Directions - All lines from the one containing "Task: Select 是 for 试打 option" through the end of the material are to be given back exactly, without pictures.
+ + + +
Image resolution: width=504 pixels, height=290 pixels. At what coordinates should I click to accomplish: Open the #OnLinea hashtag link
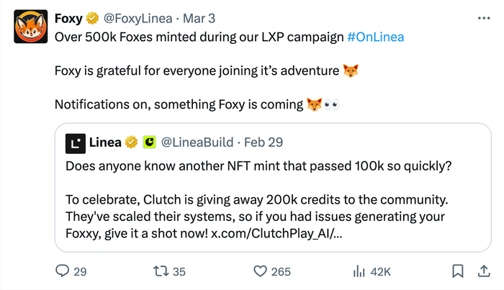(377, 37)
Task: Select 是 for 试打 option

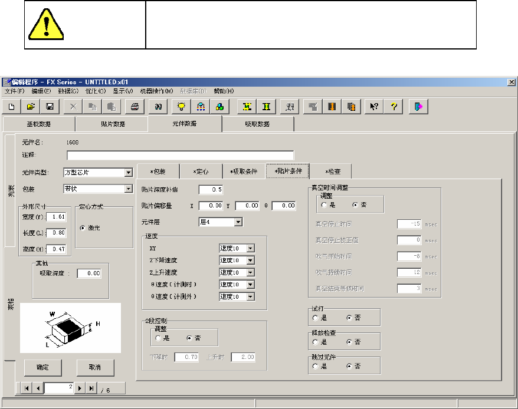Action: click(x=316, y=318)
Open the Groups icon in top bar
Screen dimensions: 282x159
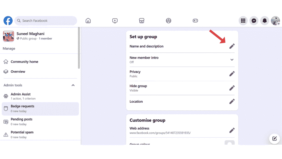coord(169,21)
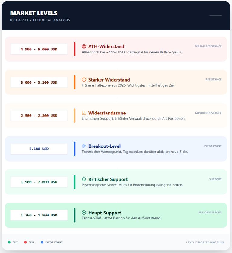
+ + + +
Final answer -
Task: Select 是 for 试打 option

Action: click(x=316, y=318)
Open the Groups icon in top bar
Screen dimensions: 282x159
coord(169,21)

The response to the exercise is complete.